New College, Teachers College, Columbia University: A demonstration experimental teachers college (1932-1939)
In 1932, an experimental undergraduate school for the purpose of teacher training was established at Teachers College (TC) during the Great Depression, a period of global, political and socio-economic turmoil. Planted amidst the conservative ivy of Columbia University, "the New College for the Education of Teachers" was rooted on the progressively left side of the greenhouse within the social reconstructivist tradition. Established under the leadership of Dr. Richard Thomas Alexander (1887-1971), New College was designed to develop a critical consciousness in its students for intellectually based social leadership and provide guidance in effectually meeting the universally persistent problems of living, that is, the essential problems of living that students would face in all stages of their development as individuals, as members of social groups, and as teachers of children and adults.

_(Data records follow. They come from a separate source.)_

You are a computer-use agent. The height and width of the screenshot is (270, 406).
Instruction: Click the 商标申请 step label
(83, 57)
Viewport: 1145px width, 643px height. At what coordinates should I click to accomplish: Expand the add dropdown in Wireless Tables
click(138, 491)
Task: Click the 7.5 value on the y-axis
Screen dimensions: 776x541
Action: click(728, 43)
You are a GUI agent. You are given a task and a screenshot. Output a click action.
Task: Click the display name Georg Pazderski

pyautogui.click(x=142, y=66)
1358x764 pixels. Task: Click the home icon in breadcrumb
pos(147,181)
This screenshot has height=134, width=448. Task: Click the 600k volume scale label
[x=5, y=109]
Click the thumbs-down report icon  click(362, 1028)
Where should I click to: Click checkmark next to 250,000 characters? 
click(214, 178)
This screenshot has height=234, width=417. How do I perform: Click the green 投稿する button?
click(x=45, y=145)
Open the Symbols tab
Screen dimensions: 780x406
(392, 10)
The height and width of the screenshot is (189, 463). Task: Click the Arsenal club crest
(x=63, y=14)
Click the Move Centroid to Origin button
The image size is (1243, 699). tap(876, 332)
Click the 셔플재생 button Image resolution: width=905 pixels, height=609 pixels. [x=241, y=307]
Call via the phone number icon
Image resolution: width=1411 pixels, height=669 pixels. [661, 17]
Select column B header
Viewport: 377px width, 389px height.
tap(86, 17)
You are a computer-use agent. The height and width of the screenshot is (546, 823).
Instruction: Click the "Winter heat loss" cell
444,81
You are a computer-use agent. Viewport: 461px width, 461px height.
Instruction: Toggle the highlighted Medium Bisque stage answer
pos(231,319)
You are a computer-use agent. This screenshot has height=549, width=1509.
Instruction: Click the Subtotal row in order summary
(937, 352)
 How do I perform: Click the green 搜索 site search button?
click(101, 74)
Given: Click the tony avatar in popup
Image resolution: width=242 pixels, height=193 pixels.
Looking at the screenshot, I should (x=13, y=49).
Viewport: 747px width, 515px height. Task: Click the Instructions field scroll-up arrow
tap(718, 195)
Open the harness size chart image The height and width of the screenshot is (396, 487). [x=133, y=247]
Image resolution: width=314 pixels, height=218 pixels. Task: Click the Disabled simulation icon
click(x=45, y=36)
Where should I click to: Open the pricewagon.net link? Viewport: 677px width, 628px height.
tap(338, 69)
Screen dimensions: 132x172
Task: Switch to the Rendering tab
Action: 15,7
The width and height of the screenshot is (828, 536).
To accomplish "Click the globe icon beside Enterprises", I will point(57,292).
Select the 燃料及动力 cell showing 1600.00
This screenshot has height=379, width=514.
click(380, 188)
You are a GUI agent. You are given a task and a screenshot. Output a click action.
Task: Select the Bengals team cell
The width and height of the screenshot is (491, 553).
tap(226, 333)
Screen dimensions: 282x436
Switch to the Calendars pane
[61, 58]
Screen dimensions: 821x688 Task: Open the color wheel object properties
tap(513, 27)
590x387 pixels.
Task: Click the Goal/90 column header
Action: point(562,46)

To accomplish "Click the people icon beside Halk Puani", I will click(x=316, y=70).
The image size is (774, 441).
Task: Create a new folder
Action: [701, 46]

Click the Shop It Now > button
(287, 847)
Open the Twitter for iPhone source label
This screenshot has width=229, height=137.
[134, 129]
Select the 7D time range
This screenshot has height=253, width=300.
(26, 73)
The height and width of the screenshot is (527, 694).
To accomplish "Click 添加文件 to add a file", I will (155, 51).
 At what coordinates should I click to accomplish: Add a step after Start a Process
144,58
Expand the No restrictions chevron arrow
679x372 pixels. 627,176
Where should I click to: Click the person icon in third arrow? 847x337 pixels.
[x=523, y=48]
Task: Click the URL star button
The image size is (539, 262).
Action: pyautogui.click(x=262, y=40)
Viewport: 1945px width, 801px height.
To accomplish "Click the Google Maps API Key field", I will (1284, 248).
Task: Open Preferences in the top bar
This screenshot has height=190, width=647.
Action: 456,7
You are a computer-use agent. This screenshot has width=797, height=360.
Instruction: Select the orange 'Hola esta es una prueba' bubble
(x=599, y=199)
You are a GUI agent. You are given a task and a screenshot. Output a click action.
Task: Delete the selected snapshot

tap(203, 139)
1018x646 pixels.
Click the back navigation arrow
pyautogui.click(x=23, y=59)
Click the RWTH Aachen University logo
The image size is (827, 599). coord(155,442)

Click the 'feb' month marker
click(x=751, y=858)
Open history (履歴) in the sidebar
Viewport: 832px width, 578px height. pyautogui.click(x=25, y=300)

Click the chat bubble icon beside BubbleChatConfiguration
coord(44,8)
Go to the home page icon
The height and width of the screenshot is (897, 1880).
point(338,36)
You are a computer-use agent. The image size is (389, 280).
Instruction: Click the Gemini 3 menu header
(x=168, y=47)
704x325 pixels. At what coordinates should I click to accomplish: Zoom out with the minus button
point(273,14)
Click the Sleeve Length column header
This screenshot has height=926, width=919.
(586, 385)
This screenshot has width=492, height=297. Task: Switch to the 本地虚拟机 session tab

Using innovative ideas such as extended foreign study, community-based active research, and authentic assessment, a portfolio-based undergraduate learning curriculum was developed which rejected traditional summative grades or the accumulation of credits as the basis of degree completion. New College would close within seven years under the pretext of financial hardship over the protestations of some of the country's leading academic, political, and social figures of the era.
This experimental demonstration college and the significance of its philosophy, its students and faculty on the American educational landscape of the 1930's and beyond has been a long forgotten footnote in educational history. No complete chronological record of the school or its founder, Dr. Richard Thomas Alexander exists today. It is hopeful that this work will fill that void in educational and curriculum history.